Thankyou, Ben.

Selasa kemarin, Federal Reserve memotong bunga antar bank dengan persentase yang sangat besar dalam 4 tahun terakhir. Suku bunga dipangkas sebesar 50 basis point, dari 5.25 persen  menjadi 4.75 persen.

Pasar saham bereaksi positif.  Dow Jones dilaporkan naik 335.97 point atau kenaikan sebesar 2.51 persen, suatu rekor kenaikan dalam satu hari dalam waktu lima tahun terakhir.

Sementara pasar saham Asia bereaksi serupa. Kerisauan para investor Asia terhadap pengaruh negatif  subprime mortgage crisis terhadap turbulensi perekonomian Amerika Serikat (AS), punah sudah. 

Indek di Nikkei  225 Jepang, naik sebesar 500.22 point atau kenaikan sebesar 3.17 persen.  Di Hongkong, kenaikan terjadi pada bursa blue chip Hang Seng sebesar 928.45 point atau 3.78 point.  Kenaikan juga dilaporkan di Korea Selatan, Korea Composite Stock Price dilaporkan naik 57.75 point atau 3.1 persen. Philipina Stock Exchange Index, naik sebesar 73.23 point atau 2.2 persen. Sementara Bombay Stock Exchange melaporkan kenaikan sebesar 396 point atau 2.5 persen.

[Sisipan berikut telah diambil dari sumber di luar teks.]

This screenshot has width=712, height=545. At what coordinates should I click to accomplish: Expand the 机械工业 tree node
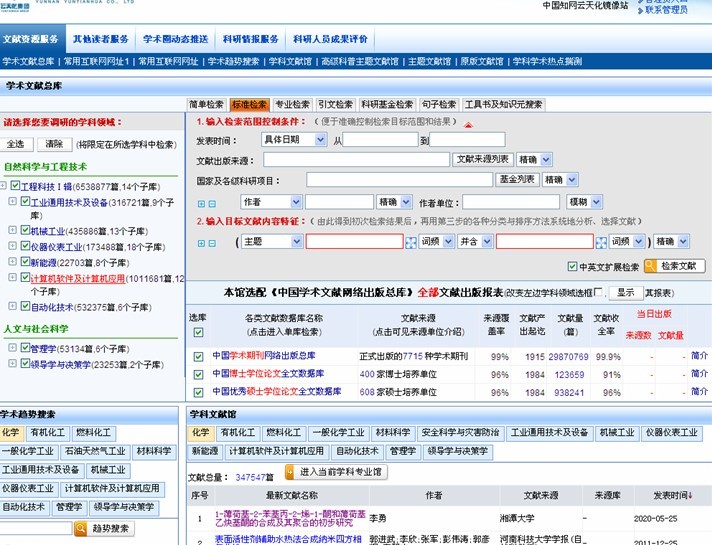[12, 230]
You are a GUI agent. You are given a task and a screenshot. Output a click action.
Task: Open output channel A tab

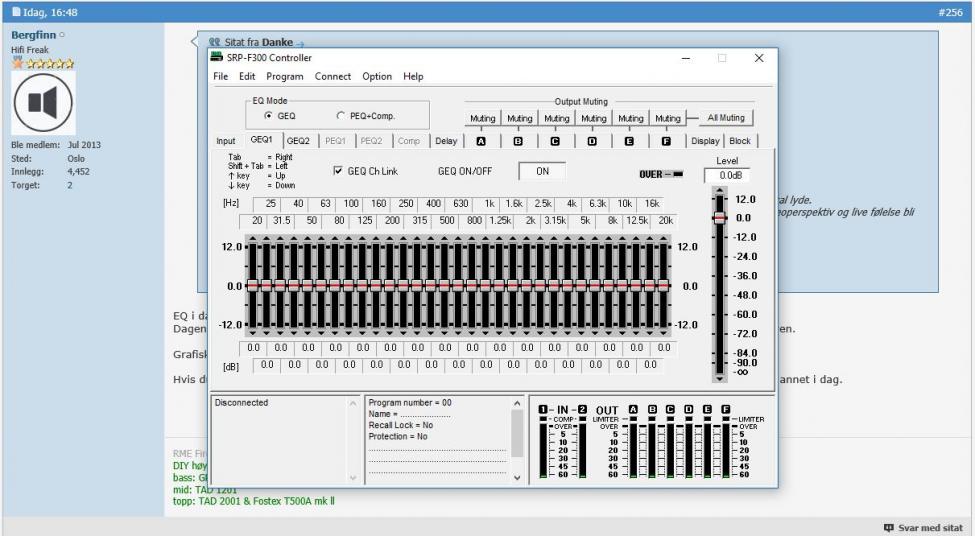(x=481, y=141)
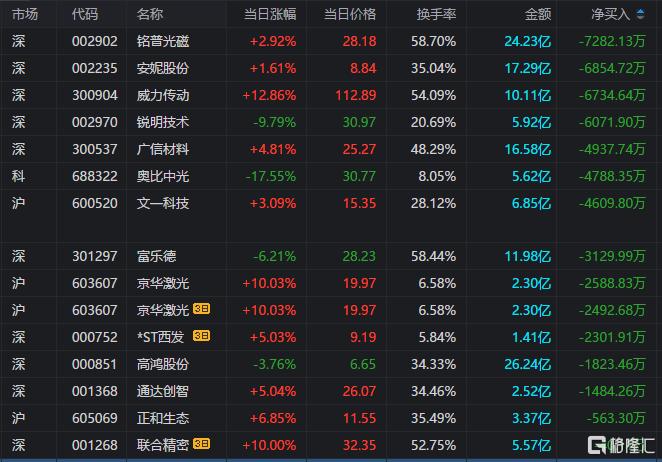
Task: Click the 3日 badge beside 京华激光
Action: point(201,309)
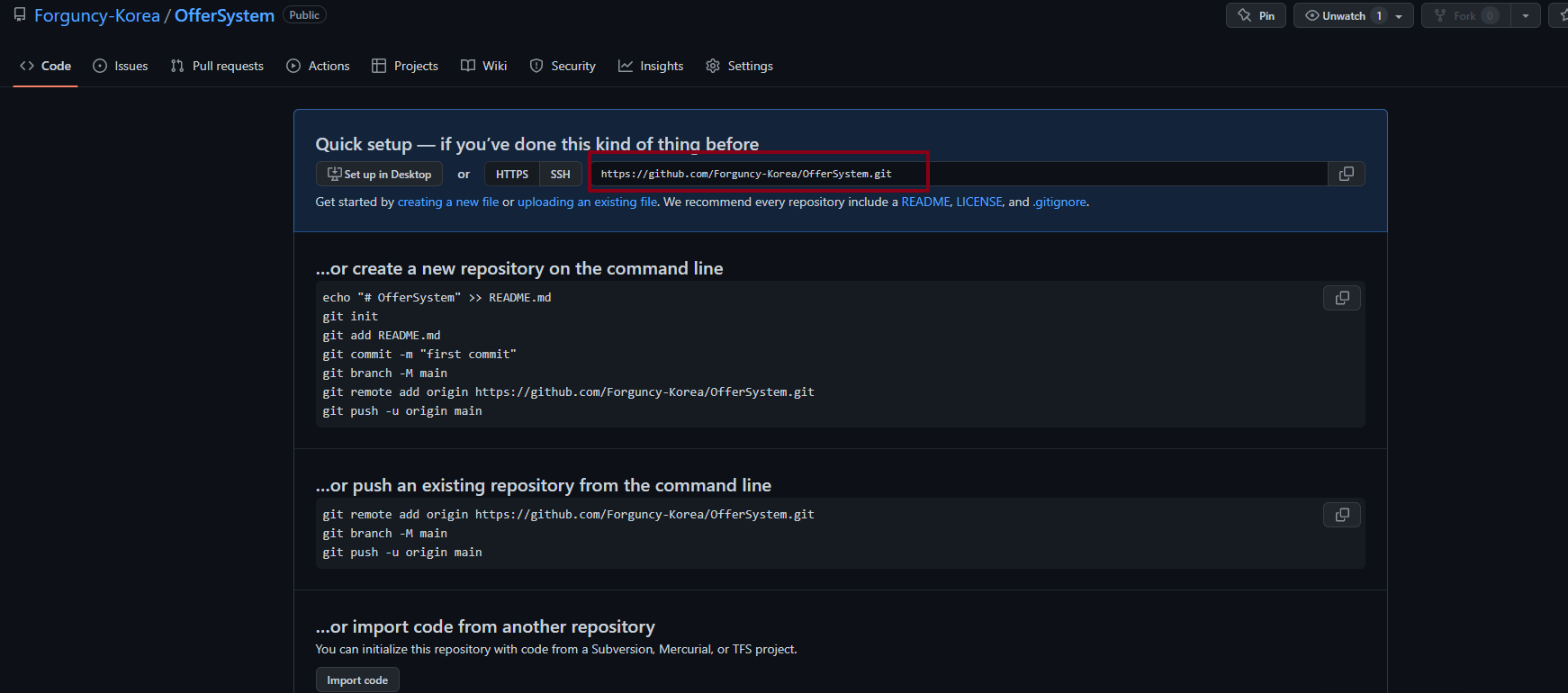Open the Forguncy-Korea organization link

coord(97,16)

Di Indonesia, Indek Harga Saham Gabungan (IHSG) Bursa Efek Jakarta (BEJ), ditutup dengan kenaikan 3.28 persen atau kembali terangkat ke level 2.300.  Sementara Rupiah juga menguat 155 basis point menjadi Rp. 9.220 per dollar.  Diduga investor asing yang sebelumnya memarkir uang di AS kembali masuk ke Indonesia, karena suku bunga yang ditawarkan menjadi tidak menarik.

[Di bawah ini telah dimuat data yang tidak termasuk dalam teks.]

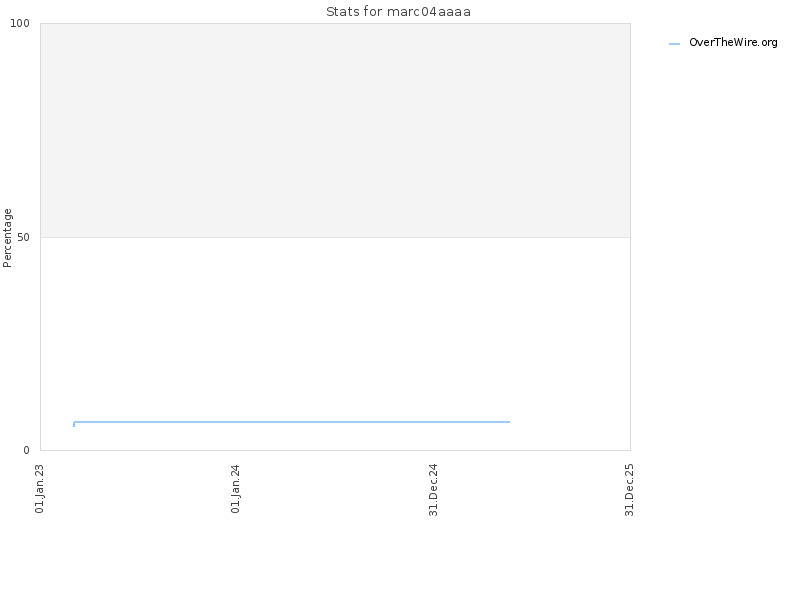This screenshot has width=800, height=600.
Task: Click the small vertical step at line start
Action: pyautogui.click(x=74, y=424)
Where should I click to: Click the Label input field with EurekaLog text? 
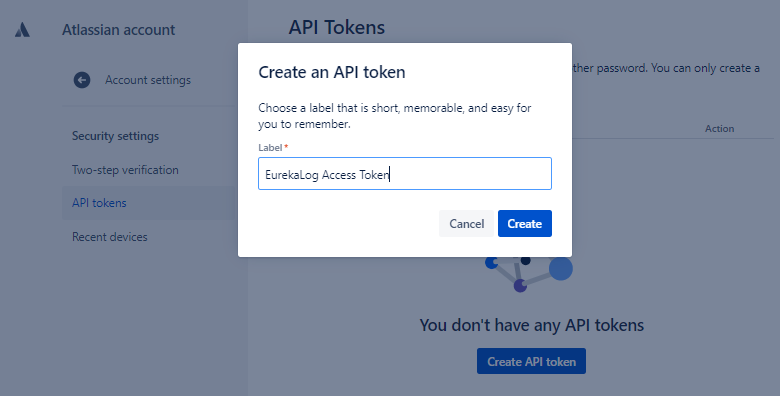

Bila Bank Indonesia (BI) tidak merevisi BI-rate, maka investor asing akan mengeruk keuntungan melalui perdagangan carry trade. Selisih tingkat bunga rupiah dan dollar AS akan sangat menarik, yaitu sebesar 3.25 persen.

Ancaman Inflasi

Setelah memotong suku bunga — the first cut in over four years –lalu tindakan apalagi yang akan dilakukan oleh The Fed ?

“Keputusan hari ini adalah untuk mencegah berbagai kekacauan di pasar finansial dan untuk membangkitkan pertumbuhan ekonomi secara moderat”, demikian statement yang dikeluarkan The Fed.

Tetapi diprediksi diperlukan waktu 3 sampai 6 bulan agar penurunan suku bunga bisa berpengaruh pada perekonomian AS secara keseluruhan.

Diperkirakan pertumbuhan ekonomi bulan Juli sampai dengan September hanya mencapai 2 persen, sedangkan prediksi pertumbuhan pada tiga bulan terakhir tahun ini bahkan lebih rendah lagi.

Tingkat pengangguran diperkiran mencapai 4.6 persen dan akan meningkat mencapai 5 persen pada akhir tahun. 

Sementara gempuran terhadap perekonomian AS masih terus berlangsung dengan naiknya harga minyak mencapai US $ 81 per barrel pada hari Selasa lalu.

“Ancaman inflasi semakin nyata”, kata Alan Greenspan dalam wawancara dengan The Associated Press pada hari Senin lalu. Alan Greenspan adalah mantan pemimpin The Fed sebelum digantikan oleh Ben Bernanke.

Sinyal merevisi suku bunga

Untuk sementara para businesman bisa bernapas lega. 

“Dengan melakukan tindakan penurunan suku bunga, Ben Bernanke telah melakukan tindakan secara gradual untuk menjauhkan ekonomi dari kehancuran. Pasien - ekonomi - sekarang ini sedang sakit flu berat dan anda tidak ingin berkembang menjadi penyakit pneumonia yang lebih parah”, kata Terry Connelly, dekan dari Golden Gate University’ Ageno School of Business.

“Respon awal dari pasar adalah : Thankyou, Ben”, kata Jerry Webman, dari Oppenheimer Funds Inc.

Tetapi yang jelas, The Fed sudah memberikan sinyal kepada para investor, bahwa The Fed telah mengambil tindakan yang positif untuk membantu kondisi pasar kredit  dan telah memberikan sentimen positif bagi para investor.

Dalam skema strategi inflation targeting, The Fed masih akan membuka kesempatan untuk merevisi suku bunga.  Ben Bernanke, diprediksi akan menjaga inflasi pada zone 1 - 2 persen pertahun dengan cara mengatur suku bunga.